The researchers were careful to emphasize the limits of their work. The experiments were conducted in cells and mice, not in human patients. Although creatine monohydrate has been used safely as a supplement for decades at recommended doses, anyone undergoing cancer treatment should consult their physician before adding any supplement. The team is now seeking to partner with clinicians on prospective clinical trials that could test whether creatine supplementation actually improves outcomes in patients receiving immunotherapy. The findings are covered by a patent application filed by UCLA's Technology Development Group, and the next phase of this research will determine whether what works in the laboratory translates to the clinic.
Notable Quotes
Creatine doesn't just help the T cells fighting cancer—it also energizes the entire infrastructure that supports and guides them— Lili Yang, UCLA study senior author
Creatine could be used as a supplement to enhance the immune response of patients already receiving immunotherapy, and as a tool to improve dendritic cell-based vaccines— James Elsten-Brown, co-first author and graduate student
The Hearth Conversation Another angle on the story
Why does it matter that creatine helps dendritic cells specifically, rather than just the T cells directly?
Because dendritic cells are the immune system's scouts and teachers. They find the tumor, capture its fragments, and then recruit and activate the T cells that actually kill cancer. If you only boost the T cells without strengthening the cells that guide them, you're giving soldiers weapons but no map. Creatine appears to work on both.
The study mentions that only 20 to 40 percent of patients respond to current immunotherapies. Does creatine solve that problem?

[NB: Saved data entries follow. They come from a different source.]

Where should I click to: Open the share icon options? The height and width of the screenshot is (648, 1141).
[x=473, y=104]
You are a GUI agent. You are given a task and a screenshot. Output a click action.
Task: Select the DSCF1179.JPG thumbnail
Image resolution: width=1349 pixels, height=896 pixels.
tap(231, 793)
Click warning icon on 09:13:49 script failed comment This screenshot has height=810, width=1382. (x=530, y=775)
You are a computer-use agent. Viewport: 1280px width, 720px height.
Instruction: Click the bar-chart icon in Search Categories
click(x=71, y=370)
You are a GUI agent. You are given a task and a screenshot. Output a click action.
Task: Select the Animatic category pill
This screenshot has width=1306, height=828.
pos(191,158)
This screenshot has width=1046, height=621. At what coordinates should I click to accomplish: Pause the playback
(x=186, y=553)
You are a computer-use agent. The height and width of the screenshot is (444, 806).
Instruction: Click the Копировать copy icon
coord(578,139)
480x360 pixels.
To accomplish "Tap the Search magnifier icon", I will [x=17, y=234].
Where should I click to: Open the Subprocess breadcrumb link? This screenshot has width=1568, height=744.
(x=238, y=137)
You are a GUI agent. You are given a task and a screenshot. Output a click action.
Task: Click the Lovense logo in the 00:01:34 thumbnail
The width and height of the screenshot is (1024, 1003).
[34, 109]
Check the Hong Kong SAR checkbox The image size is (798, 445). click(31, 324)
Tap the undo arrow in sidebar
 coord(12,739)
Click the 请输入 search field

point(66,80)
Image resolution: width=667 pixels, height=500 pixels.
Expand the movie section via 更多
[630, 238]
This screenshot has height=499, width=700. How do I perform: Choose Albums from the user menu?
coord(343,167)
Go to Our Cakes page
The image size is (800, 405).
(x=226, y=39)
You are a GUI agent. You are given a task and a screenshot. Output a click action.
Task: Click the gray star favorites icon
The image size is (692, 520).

Not necessarily solve it, but potentially expand it. The researchers are saying that some patients may not respond because their dendritic cells are energy-starved in the tumor environment. Creatine could help those cells maintain the energy they need to do their job. But that's still a hypothesis. They need human trials to know if it actually changes outcomes.
If creatine is already sold as a supplement, why hasn't this been discovered before?
Creatine's been studied mainly for muscle performance and strength. The metabolic role it plays in immune cells—especially in the specific context of tumor immunity—is newer territory. The researchers had to specifically look at which genes were active in dendritic cells inside tumors to even notice the creatine transporter was elevated. That's targeted investigation, not casual observation.
What's the difference between giving creatine as a patient supplement versus building it into a vaccine?
One is about supporting the immune response while it's already happening. The other is about manufacturing a better vaccine from the start. If you're making dendritic cell vaccines in the lab, you could grow those cells in creatine-enriched conditions so they arrive at the patient already primed and energized. Two different entry points, same molecule.
How confident should patients be about this right now?
Not confident enough to start taking creatine supplements on their own. This is mouse and cell work. The researchers themselves say no medical recommendations should be drawn from it yet. What you should watch for is whether the clinical trials actually happen and what they show. That's when the real answer emerges.